Mujer 28 Años
He aprendido con la atención al público a tratar con la gente ya que nunca había tenido la posibilidad de trabajar de esto. Logré dejar de lado la vergüenza, siempre fui responsable con los horarios y los días acordados a trabajar. Como en todo trabajo a veces hay situaciones difícil de las cuales aprendemos. Me he equivocado al tomar los pedidos de comidas y el cliente cuando reclama, por supuesto primero he pedido disculpas y he dicho que me he equivocado, luego le enviamos nuevamente el pedido correspondiente, la mayoría de la gente lo entiende porque a cualquier persona le puede suceder pero otras personas se enojan y suelen tratarte muy mal, sea en forma presencial o vía comunicación.

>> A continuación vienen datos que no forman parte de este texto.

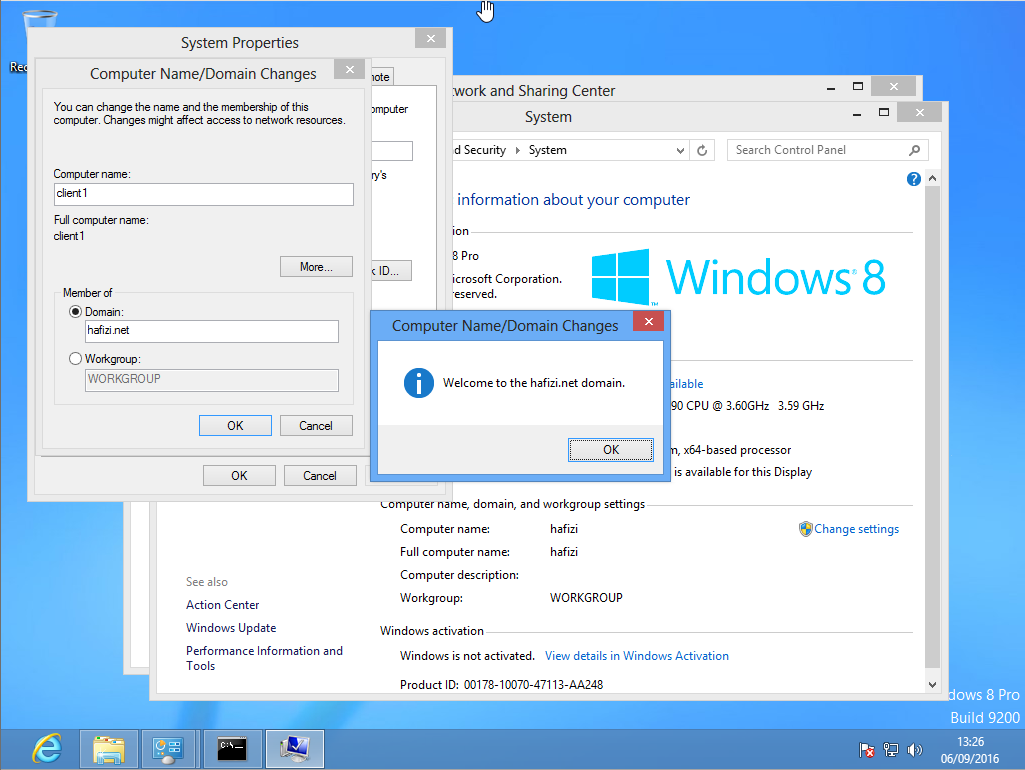Image resolution: width=1025 pixels, height=770 pixels.
Task: Select the Domain radio button
Action: (75, 311)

De esas situaciones aprendí a prestar más atención y no apurarme a anotar los pedidos ya que puede volver a suceder, solo hablo desde la experiencia de este trabajo, pero se que pasa en otros rubros. También mucha gente me ha felicitado por la atención y amabilidad, eso me alegraba mucho los días.
En el puesto de atención al público en Caramba Pizzería tenía el manejo de la caja, la tenía que cerrar al finalizar la jornada y darle el dinero a la jefa.